Hello In There” is even more poignant now that his face and voice have aged with the lyrics:
“ Old people just grow lonesome/
Waiting for someone to say, “Hello in there, hello”
So if you’re walking down the street sometime
And spot some hollow ancient eyes
Please don’t just pass ’em by and stare
As if you didn’t care, say, “Hello in there, hello.”
Prine says he never meant to write “Fish and Whistle,” but his producer called him up after he thought he had finished recording and told him he needed one more song for the project he was working on. Disgusted with the process and the way the album wasn’t sounding like he had envisioned it, Prine decided to write “the worst gawddam song anybody ever heard,” Prine promised himself for what became the opening cut on ’78’s Bruised Orange. Ow its a fan favorite, with the lines that anyone who’s ever had a lousy job can relate to:
“My very first job I said thank you and please
They made me scrub a parking lot down on my knees
Then I got fired for being scared of bees
And they only give me fifty cents an hour.”
Wilbur’s slide weeps gently on “Angel From Montgomery,” Prine’s vocal ragged, but gloriously so on the song he dedicates to Bonnie Raitt, sounding like the broken-down, broken-hearted protagonist who wonders “how the hell can a man go to work in the morning, come home in the evening and have nothing to say.”

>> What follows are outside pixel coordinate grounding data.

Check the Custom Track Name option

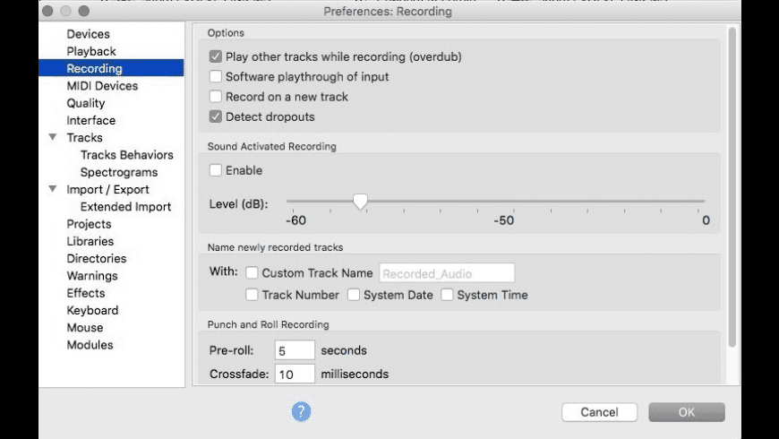coord(253,273)
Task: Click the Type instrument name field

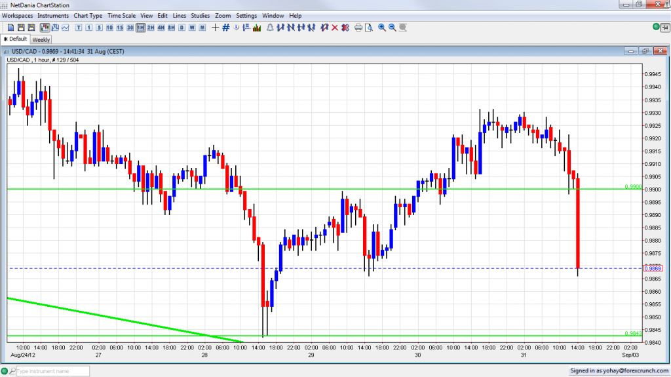Action: (52, 371)
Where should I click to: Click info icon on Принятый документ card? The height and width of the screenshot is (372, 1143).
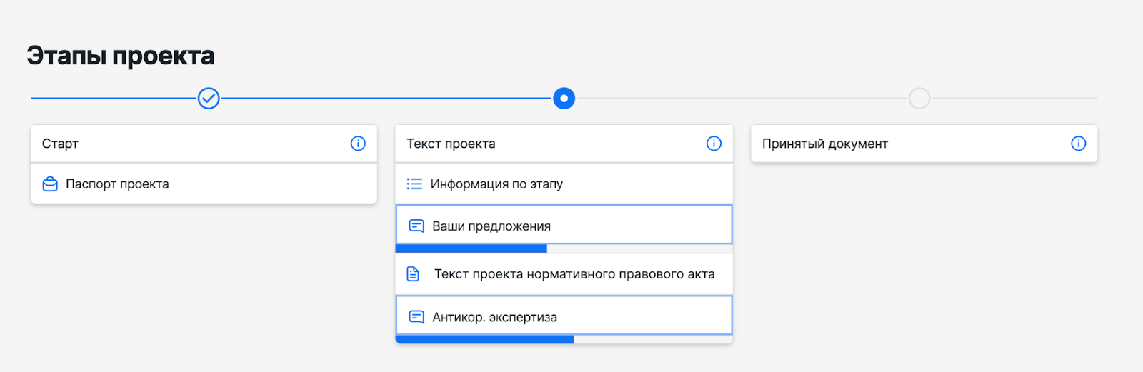click(1079, 144)
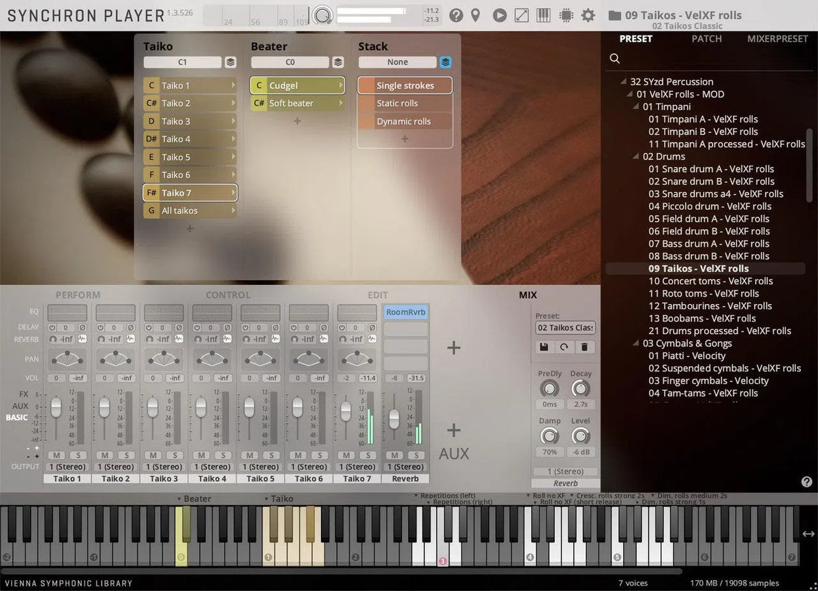Click the CPU engine icon in the toolbar
The width and height of the screenshot is (818, 591).
(x=566, y=15)
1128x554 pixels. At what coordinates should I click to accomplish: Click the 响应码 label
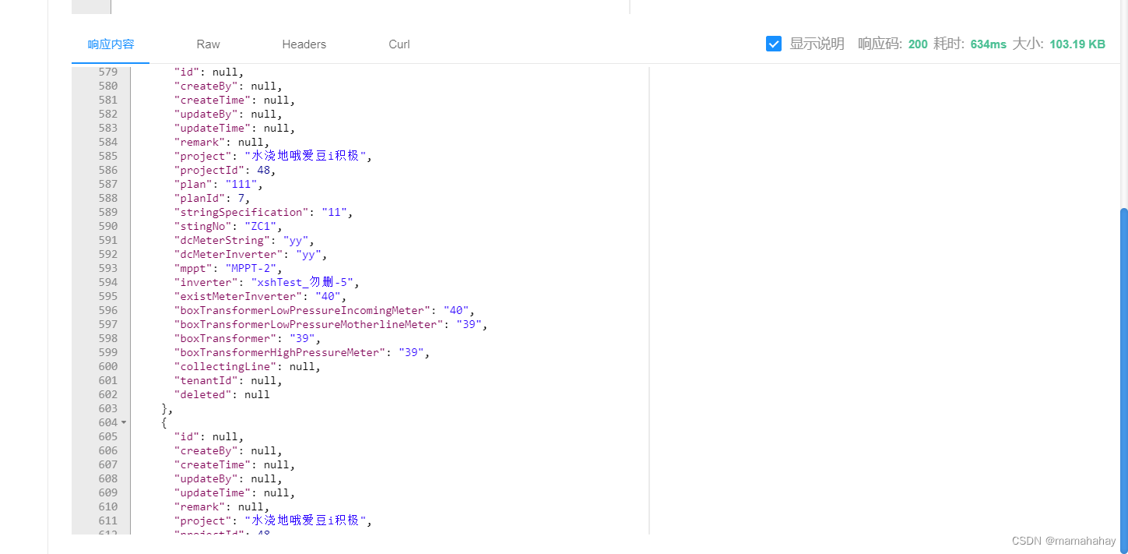(879, 44)
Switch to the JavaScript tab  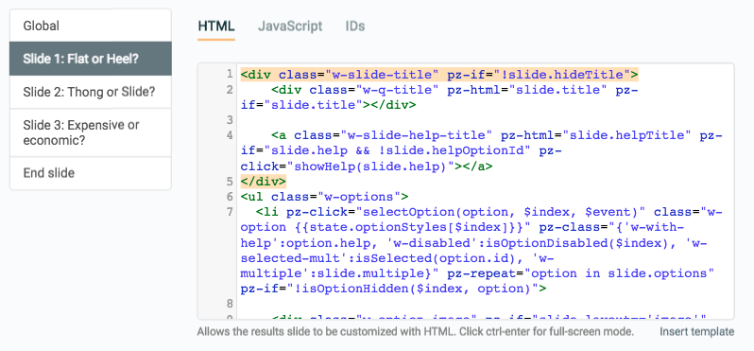point(290,26)
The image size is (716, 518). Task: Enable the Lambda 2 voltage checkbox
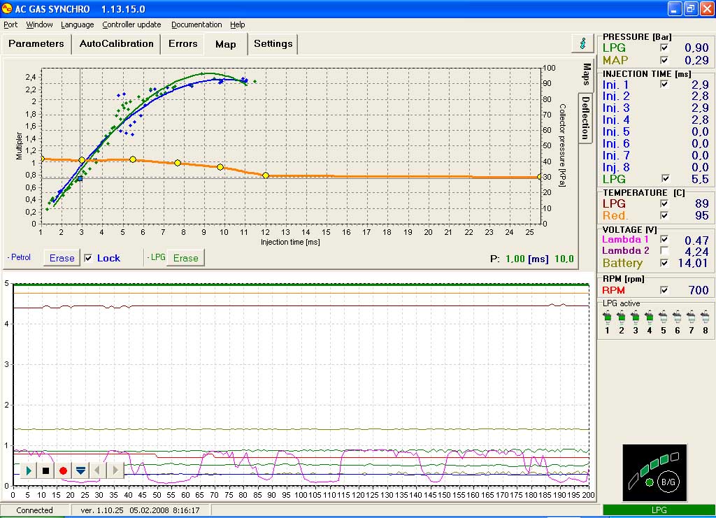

Prine does have more to say, going more than a half hour over his set time. But there are no neighbors to complain, and nobody is mean or stupid enough to cut him short, so the band plays on, closing with Jim Lauderdale guesting with him on “Paradise,” the song he opened his last appearance with at MerleFest in 2005.
Its a long walk down the mountain to the car, but along the way a miracle has occurred. The banjo-itis has disappeared. There’s no more ringing in the ears, washed clean away by Prine’s glorious, banjo-free set, a blessing on top of a blessing. But its only a temporary one. If the fest continues to deliver artists of Prine’s caliber, the pull will be too strong, and that ringing will require a hearing once again.